***** Dataset entries
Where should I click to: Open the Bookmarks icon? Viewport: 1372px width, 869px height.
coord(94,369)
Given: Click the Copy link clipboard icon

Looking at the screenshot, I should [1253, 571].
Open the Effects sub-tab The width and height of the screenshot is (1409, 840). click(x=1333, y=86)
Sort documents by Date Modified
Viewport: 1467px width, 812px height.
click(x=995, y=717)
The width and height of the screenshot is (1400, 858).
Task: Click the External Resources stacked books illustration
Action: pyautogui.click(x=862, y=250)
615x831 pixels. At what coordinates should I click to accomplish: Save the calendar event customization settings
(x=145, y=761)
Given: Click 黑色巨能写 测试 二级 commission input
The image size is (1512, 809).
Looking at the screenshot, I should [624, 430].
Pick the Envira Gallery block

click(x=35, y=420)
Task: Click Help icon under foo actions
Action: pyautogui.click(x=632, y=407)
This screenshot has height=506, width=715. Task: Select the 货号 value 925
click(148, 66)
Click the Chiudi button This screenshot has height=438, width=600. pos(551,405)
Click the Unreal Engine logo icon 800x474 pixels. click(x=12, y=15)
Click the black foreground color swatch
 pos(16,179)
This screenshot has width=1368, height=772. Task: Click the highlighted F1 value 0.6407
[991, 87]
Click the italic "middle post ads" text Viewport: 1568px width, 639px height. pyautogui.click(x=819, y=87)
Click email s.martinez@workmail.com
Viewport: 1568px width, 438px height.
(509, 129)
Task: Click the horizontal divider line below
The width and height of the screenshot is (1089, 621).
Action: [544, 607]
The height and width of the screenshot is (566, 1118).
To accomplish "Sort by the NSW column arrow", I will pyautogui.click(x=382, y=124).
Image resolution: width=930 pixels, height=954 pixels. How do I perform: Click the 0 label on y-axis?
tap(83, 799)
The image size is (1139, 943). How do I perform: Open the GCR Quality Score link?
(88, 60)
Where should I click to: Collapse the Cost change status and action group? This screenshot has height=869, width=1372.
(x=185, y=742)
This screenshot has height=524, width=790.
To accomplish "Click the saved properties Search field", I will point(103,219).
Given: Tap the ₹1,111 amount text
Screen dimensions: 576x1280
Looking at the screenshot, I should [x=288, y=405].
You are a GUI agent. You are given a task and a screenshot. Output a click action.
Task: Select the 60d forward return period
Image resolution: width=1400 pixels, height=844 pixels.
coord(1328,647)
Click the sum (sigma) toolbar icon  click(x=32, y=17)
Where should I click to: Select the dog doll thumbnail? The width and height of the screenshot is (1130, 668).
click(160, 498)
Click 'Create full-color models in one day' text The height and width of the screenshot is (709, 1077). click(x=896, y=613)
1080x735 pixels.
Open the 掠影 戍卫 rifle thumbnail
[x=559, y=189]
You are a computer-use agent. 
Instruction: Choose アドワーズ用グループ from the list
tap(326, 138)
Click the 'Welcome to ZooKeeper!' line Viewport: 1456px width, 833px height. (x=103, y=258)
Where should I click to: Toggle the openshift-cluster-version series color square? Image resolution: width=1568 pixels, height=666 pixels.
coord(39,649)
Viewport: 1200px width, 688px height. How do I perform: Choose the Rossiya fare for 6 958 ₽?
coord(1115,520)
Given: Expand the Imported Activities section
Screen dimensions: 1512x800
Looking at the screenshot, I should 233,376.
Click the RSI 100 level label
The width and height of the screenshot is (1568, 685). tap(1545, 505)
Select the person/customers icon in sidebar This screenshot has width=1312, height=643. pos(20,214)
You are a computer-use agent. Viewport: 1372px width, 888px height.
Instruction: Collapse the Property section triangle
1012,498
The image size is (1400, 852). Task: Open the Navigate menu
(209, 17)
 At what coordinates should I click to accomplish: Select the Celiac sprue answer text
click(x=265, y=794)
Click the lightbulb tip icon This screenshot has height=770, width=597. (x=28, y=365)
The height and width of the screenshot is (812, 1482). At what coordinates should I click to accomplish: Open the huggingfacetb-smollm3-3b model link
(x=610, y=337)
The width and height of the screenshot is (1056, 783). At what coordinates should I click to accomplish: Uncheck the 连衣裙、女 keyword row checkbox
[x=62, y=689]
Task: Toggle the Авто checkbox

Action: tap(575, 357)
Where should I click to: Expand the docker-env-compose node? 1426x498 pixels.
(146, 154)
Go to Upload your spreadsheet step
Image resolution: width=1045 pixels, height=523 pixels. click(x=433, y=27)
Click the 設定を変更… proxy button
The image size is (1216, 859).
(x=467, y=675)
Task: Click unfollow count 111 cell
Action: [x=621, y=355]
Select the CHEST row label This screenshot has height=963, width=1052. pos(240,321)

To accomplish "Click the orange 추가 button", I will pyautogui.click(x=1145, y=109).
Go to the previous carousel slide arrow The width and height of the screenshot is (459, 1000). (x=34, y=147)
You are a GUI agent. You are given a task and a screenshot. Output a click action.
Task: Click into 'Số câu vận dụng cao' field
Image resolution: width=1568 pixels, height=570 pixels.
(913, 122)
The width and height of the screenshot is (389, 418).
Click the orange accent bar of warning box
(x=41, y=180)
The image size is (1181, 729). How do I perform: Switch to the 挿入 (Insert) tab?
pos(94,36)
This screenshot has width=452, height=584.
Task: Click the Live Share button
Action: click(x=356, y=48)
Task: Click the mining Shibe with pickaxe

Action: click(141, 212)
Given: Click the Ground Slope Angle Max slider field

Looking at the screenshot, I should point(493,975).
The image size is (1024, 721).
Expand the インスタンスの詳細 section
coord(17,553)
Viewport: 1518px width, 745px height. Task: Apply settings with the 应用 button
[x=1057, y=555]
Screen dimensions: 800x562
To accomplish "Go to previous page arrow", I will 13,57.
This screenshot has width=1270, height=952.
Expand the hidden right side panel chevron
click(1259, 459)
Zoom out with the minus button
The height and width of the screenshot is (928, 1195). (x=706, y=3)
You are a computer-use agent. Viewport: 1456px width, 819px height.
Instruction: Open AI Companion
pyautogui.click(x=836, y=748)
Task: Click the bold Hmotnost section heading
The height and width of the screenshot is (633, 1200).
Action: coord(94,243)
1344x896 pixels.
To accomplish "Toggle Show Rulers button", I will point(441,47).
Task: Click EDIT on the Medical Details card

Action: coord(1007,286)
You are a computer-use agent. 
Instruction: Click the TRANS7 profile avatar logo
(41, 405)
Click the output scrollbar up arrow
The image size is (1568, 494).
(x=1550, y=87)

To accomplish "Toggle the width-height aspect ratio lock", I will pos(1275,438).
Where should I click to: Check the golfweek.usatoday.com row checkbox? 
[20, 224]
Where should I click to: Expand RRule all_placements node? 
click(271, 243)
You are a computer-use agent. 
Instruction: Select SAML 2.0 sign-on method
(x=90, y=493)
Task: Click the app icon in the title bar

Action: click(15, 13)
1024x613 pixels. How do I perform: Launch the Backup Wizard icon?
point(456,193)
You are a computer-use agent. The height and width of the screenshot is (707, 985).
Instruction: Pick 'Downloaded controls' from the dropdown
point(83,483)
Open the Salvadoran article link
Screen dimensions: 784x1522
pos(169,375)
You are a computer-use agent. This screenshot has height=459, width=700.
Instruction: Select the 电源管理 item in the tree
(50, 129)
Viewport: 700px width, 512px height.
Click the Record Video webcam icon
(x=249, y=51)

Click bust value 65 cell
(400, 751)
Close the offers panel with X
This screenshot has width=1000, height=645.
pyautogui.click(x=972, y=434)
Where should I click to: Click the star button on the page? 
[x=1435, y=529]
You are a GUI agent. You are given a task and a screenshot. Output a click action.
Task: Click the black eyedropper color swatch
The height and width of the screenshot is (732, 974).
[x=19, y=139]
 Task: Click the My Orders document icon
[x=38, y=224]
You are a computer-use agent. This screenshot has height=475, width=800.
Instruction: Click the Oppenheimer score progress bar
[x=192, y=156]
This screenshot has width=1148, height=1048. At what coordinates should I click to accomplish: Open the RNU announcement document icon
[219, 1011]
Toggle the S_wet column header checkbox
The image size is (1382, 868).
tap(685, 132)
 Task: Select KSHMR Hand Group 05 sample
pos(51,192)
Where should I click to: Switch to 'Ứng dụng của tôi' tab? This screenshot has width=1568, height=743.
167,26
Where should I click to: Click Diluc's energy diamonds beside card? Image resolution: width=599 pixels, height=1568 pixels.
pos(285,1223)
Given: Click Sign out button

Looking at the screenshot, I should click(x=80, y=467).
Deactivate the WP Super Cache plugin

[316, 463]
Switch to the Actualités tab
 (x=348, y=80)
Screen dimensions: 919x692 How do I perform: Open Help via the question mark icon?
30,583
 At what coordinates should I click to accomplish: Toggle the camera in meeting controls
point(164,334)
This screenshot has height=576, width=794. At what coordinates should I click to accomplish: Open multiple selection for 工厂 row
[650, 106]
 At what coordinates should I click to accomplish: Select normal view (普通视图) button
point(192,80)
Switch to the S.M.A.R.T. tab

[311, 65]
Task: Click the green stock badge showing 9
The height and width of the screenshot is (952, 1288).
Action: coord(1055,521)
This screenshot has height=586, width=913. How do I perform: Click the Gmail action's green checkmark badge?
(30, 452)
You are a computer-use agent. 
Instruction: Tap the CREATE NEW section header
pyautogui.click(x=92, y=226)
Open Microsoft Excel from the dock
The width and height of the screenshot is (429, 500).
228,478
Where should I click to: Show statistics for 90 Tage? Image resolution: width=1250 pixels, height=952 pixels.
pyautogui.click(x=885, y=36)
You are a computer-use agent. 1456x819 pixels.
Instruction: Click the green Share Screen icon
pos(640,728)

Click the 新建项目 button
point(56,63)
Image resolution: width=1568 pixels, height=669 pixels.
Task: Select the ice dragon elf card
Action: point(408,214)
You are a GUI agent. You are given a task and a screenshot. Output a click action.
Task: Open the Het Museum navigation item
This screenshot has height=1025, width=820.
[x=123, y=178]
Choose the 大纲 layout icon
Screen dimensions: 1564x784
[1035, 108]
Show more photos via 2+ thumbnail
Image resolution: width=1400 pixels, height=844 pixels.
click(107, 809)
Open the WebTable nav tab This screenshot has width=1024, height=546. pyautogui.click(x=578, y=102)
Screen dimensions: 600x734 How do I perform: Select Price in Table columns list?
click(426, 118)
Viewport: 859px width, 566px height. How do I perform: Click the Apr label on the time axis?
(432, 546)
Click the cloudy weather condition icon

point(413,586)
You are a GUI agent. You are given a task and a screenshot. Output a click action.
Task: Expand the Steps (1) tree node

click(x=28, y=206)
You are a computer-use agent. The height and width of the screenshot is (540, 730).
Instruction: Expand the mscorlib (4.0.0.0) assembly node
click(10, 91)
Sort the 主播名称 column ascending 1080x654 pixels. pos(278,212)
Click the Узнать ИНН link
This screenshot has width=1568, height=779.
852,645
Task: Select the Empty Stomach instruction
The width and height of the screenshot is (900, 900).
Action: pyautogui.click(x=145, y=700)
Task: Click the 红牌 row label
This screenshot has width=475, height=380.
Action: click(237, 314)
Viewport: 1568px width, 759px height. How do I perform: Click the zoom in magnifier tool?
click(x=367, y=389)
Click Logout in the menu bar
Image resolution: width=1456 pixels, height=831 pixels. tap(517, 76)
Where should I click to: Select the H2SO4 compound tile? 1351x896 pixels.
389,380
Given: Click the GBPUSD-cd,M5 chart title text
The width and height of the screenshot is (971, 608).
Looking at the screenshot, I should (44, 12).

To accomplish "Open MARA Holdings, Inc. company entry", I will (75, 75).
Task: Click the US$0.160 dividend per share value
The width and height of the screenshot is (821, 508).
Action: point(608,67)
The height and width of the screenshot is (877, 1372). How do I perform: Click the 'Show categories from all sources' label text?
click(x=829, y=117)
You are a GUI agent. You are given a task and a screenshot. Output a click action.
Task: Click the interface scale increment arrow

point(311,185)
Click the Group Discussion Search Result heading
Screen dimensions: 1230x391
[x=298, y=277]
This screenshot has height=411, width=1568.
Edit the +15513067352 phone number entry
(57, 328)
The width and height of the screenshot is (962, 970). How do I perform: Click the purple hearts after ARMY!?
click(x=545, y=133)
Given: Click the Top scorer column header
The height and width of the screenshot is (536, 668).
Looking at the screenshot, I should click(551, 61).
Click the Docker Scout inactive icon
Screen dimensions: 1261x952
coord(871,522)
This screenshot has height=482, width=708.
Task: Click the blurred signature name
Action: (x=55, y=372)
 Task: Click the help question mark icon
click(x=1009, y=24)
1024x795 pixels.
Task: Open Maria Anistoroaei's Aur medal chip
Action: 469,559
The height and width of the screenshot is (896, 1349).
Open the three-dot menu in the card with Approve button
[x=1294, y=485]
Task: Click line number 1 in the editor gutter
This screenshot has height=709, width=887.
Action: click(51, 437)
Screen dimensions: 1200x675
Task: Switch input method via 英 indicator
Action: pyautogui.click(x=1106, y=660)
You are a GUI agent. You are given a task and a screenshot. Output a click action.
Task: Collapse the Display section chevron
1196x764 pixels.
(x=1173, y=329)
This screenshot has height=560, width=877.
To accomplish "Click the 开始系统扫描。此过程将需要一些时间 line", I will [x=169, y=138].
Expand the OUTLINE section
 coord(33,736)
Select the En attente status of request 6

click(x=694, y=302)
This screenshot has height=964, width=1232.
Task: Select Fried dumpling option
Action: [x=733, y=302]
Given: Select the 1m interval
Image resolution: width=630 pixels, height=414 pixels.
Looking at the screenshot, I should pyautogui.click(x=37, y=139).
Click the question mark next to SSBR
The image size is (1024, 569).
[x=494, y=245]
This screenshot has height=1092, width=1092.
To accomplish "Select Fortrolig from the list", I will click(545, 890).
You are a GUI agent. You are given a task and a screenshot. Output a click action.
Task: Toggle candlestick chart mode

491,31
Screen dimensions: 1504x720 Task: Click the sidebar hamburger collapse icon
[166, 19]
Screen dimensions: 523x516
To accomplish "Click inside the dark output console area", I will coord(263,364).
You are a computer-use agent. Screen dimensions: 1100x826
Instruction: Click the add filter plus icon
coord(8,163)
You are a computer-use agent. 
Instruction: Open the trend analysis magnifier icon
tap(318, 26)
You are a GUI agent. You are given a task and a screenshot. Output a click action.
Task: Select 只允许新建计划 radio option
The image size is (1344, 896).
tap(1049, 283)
**********
• [Brief] Return each line in the rows above that contains the word "method".

• [The response]
Instruction: Select SAML 2.0 sign-on method
Task: Switch input method via 英 indicator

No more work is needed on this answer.